M. Mirza1, M. Cottam1, A. Naveed1, K. Idrees1 1Vanderbilt University Medical Center, Nashville, TN, USA
Introduction: The role of Tumor-associated Macrophages (TAMs) in metastatic Colorectal Cancer (mCRC) remains largely unexplored. This study employs single-cell RNA sequencing (scRNAseq) to unravel the functional diversity of TAMs in mCRC, and elucidates their potential role as a molecular driver of Epithelial-Mesenchymal Transition (EMT) in colorectal peritoneal metasatsis (CPM).
Methods: scRNAseq was conducted on 25 tumor samples from 19 mCRC patients, and bulk RNAseq on 72 samples from 17 patients. TAM sub-clusters were identified and validated. Kaplan-Meier survival analysis estimated overall survival using The Cancer Genome Atlas Colon Cancer dataset.

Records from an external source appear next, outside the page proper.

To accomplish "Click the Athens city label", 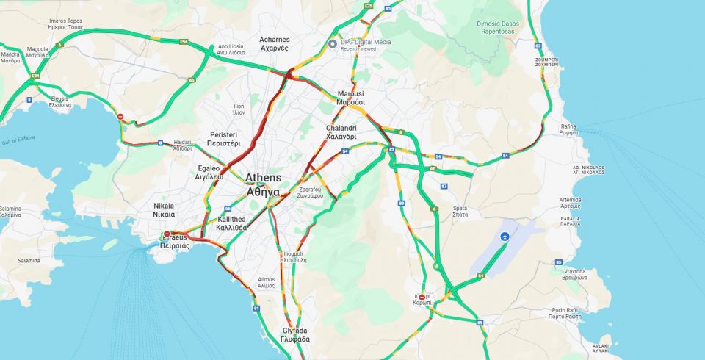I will tap(263, 184).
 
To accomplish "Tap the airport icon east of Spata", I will tap(505, 237).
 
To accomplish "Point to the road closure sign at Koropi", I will tap(422, 297).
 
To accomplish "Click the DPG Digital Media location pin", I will tap(333, 43).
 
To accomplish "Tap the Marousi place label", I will tap(351, 98).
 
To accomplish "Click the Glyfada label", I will tap(295, 334).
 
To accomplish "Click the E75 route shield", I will tap(368, 6).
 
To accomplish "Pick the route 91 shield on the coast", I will tap(256, 308).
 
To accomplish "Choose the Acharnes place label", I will tap(273, 43).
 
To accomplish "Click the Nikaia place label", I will tap(164, 210).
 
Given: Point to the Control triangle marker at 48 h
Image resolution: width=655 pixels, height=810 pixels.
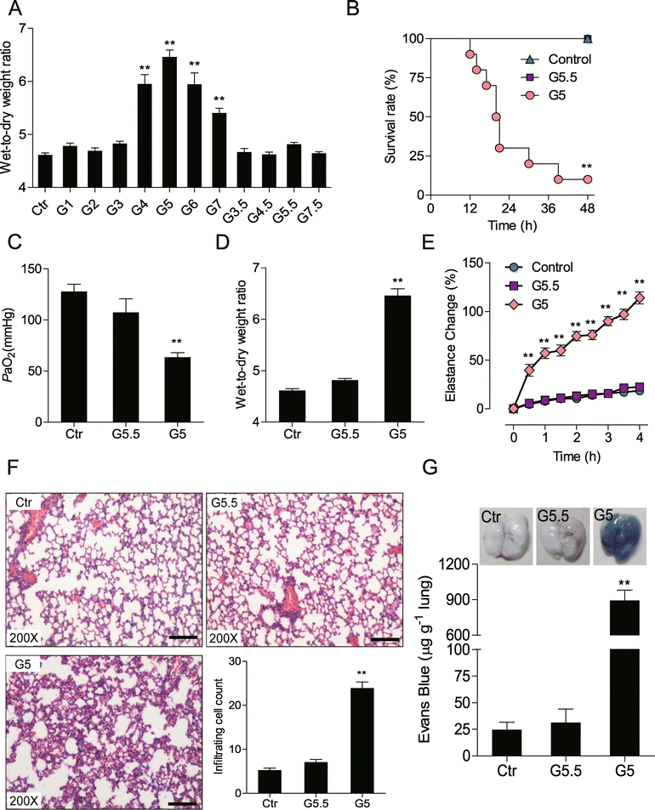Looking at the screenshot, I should (587, 38).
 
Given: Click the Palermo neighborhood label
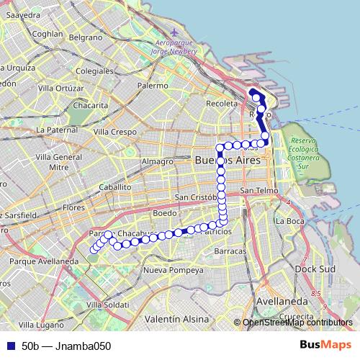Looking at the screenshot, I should [x=152, y=85].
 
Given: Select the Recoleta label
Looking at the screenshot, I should [x=221, y=104].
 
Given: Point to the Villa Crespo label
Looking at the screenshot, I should [x=115, y=132].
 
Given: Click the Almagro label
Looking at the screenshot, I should [x=158, y=161].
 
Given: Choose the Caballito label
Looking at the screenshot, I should [x=115, y=186].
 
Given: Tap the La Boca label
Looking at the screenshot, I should [x=291, y=220].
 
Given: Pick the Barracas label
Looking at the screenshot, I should [x=230, y=251].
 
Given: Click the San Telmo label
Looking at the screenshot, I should [x=257, y=190].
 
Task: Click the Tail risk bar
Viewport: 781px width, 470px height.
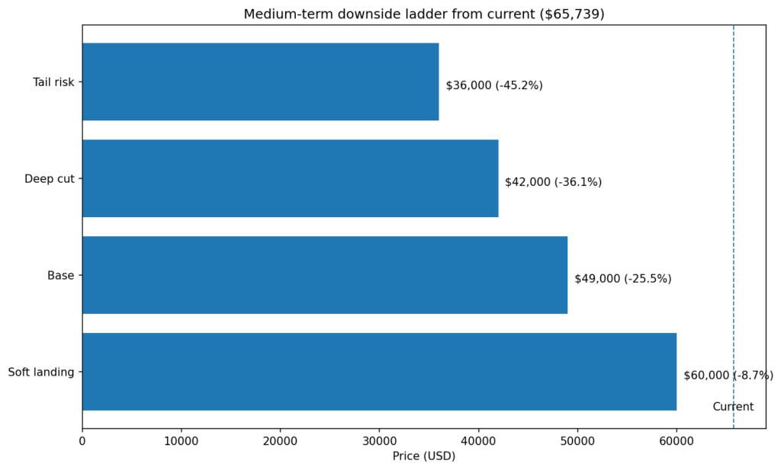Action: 260,82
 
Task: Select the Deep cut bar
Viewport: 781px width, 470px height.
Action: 290,178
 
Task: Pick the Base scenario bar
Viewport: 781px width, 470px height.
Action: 324,275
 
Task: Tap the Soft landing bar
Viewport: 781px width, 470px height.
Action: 379,372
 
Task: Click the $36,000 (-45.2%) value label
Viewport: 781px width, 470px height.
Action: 494,85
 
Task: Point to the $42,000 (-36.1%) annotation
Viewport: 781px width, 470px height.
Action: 553,182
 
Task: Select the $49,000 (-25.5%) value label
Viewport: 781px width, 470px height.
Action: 622,279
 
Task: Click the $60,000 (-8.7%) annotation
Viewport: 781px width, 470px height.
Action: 728,376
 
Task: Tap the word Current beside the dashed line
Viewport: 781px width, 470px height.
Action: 733,407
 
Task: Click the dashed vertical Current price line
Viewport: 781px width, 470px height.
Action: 734,229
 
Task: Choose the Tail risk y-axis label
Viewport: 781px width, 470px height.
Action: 53,82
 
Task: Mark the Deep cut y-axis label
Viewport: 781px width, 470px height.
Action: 49,179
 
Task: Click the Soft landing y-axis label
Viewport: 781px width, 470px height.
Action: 41,372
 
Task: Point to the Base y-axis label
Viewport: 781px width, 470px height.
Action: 60,276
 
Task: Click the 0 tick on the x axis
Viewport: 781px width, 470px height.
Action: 82,441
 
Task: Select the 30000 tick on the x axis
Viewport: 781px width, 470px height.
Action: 379,441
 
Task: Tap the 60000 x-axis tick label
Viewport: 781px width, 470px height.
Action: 677,441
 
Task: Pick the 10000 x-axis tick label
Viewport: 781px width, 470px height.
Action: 182,441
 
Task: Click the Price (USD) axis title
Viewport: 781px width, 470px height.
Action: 423,456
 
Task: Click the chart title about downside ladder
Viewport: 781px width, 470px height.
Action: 423,14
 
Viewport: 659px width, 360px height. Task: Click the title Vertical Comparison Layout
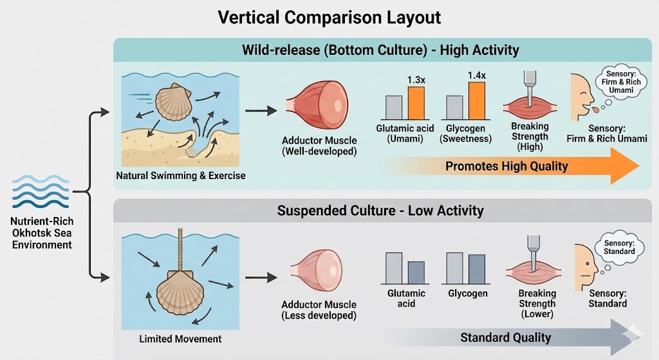(329, 17)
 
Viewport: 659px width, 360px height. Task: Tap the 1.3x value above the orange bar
(417, 81)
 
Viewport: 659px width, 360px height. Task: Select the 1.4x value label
(477, 75)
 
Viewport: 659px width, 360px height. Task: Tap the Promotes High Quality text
(506, 166)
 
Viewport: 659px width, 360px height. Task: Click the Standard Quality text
(505, 337)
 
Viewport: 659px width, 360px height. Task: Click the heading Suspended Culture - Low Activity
(380, 211)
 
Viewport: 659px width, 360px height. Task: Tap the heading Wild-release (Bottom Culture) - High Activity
(380, 49)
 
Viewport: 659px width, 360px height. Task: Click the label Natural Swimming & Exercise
(181, 175)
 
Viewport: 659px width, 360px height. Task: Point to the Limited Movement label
(180, 339)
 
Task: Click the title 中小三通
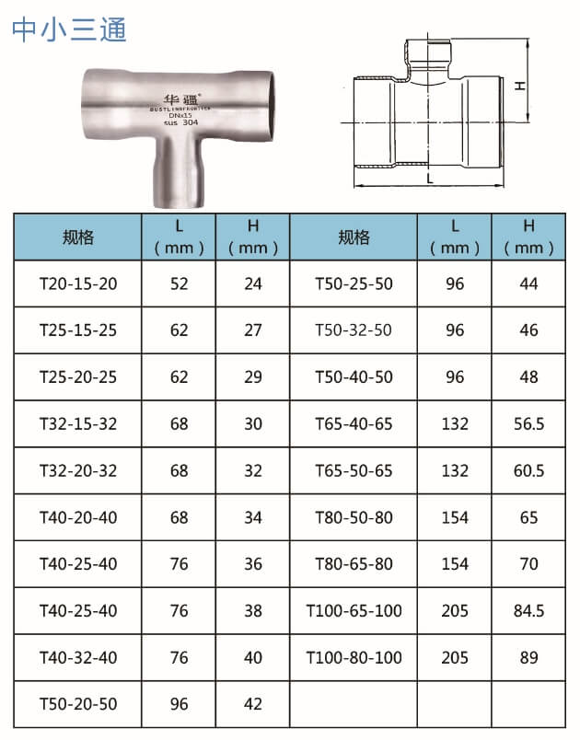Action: (x=69, y=29)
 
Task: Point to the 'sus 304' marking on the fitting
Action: (x=181, y=122)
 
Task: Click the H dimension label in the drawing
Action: (x=519, y=86)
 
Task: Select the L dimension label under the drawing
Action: (x=429, y=179)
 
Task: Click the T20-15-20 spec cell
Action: (x=78, y=283)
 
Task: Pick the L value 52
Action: (x=179, y=283)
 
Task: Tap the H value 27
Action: (x=253, y=330)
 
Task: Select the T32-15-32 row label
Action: (x=78, y=423)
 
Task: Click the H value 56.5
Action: (x=528, y=423)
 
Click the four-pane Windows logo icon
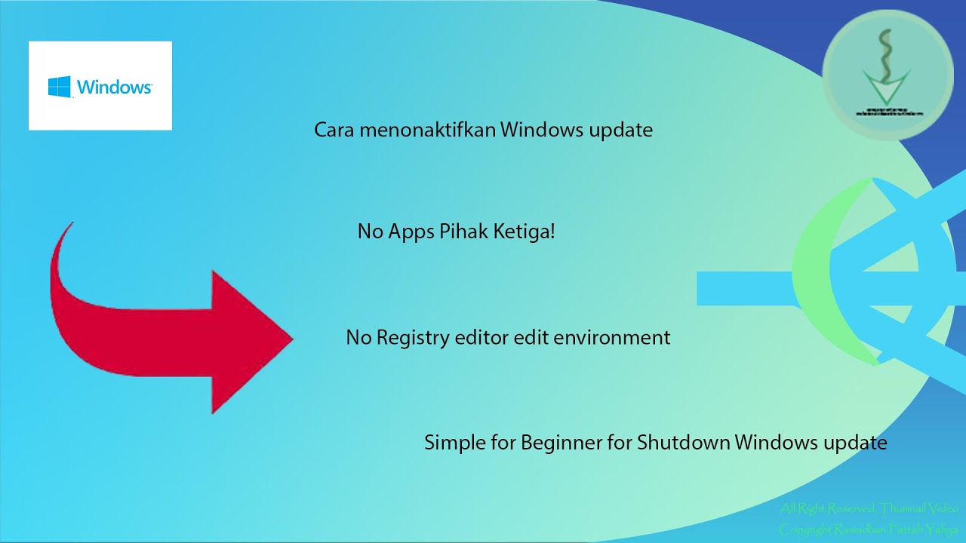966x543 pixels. [x=60, y=86]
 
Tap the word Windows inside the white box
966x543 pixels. [x=114, y=87]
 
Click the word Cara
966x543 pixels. [x=334, y=130]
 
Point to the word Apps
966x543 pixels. [x=410, y=232]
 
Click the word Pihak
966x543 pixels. [x=462, y=232]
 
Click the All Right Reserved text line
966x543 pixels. [x=869, y=508]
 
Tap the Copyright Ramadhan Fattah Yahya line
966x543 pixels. [x=869, y=529]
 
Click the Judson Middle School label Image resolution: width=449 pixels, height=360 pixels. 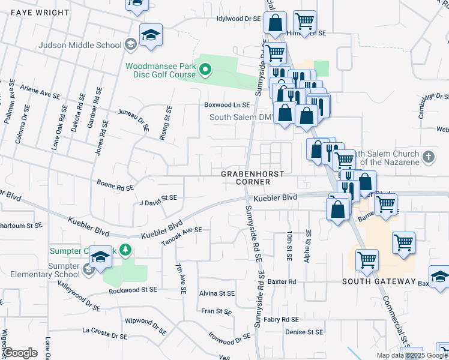coord(79,44)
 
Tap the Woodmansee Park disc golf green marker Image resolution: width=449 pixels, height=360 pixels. coord(205,70)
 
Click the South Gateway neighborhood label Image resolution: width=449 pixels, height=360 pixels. coord(379,281)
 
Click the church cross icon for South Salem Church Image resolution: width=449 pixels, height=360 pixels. coord(428,157)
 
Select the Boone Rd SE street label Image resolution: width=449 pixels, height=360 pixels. coord(115,187)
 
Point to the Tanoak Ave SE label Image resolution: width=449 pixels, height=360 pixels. coord(182,236)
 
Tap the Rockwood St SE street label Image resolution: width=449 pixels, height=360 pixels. coord(133,290)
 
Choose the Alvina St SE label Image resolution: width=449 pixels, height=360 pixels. coord(217,294)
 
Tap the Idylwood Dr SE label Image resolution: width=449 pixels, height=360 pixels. coord(239,19)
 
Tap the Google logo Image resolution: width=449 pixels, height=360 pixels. coord(20,353)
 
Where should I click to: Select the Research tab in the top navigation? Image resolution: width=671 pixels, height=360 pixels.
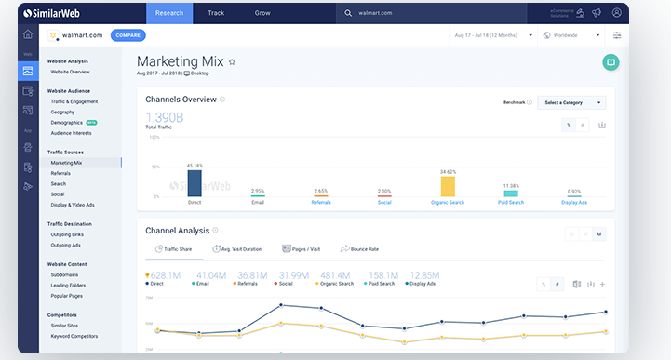[x=169, y=13]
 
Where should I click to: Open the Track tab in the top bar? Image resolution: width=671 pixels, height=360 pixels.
[x=216, y=13]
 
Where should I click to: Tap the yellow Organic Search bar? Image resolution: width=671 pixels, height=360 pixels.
[x=448, y=186]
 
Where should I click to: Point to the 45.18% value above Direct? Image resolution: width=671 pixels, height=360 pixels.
[x=195, y=166]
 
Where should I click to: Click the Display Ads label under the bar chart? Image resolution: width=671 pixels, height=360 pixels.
[x=574, y=202]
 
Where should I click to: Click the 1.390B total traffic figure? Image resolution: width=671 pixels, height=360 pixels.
[x=165, y=117]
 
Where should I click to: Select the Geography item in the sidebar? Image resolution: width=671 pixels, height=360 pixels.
[x=63, y=112]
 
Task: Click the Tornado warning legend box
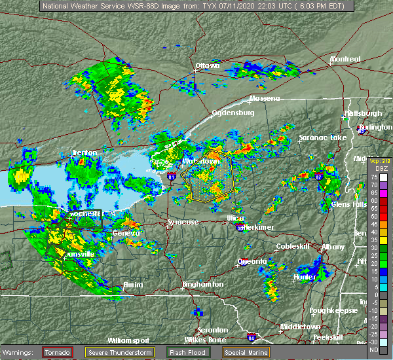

Results: Utilizing scRNAseq, we identified six unique sub-populations of TAMs in mCRC which were differentially distributed within mCRC. (Figure 1a). CPM was enriched with TAMs expressing SPP1, MARCO, and TGF-B, which were associated with immunosuppressive and pro-tumorigenic pathways, including induction of EMT. Notably, we identified several paired ligand-receptor interactions between TAMs and cancer cells, including TGF-β/TGF-βR and SPP1/CD44, which drive EMT in cancer cells. Intriguingly, our analysis of cancer cells revealed EMT as a prominent co-expressed gene module enriched in CPM (Figure 1b). We validated the enrichment of unique TAM sub-populations and the EMT gene signature in an independent cohort of mCRC. Survival analysis indicated that TAMs and EMT, correlated with poor survival in CRC patients. In-vitro experiments confirmed these findings.
Conclusions: Single-cell resolution analysis of CRC metastasis reveals TAMs' functional heterogeneity and their role in promoting EMT and tumor progression. These insights partially explain the aggressive tumor biology and potential benefits of therapies targeting TAMs in mCRC.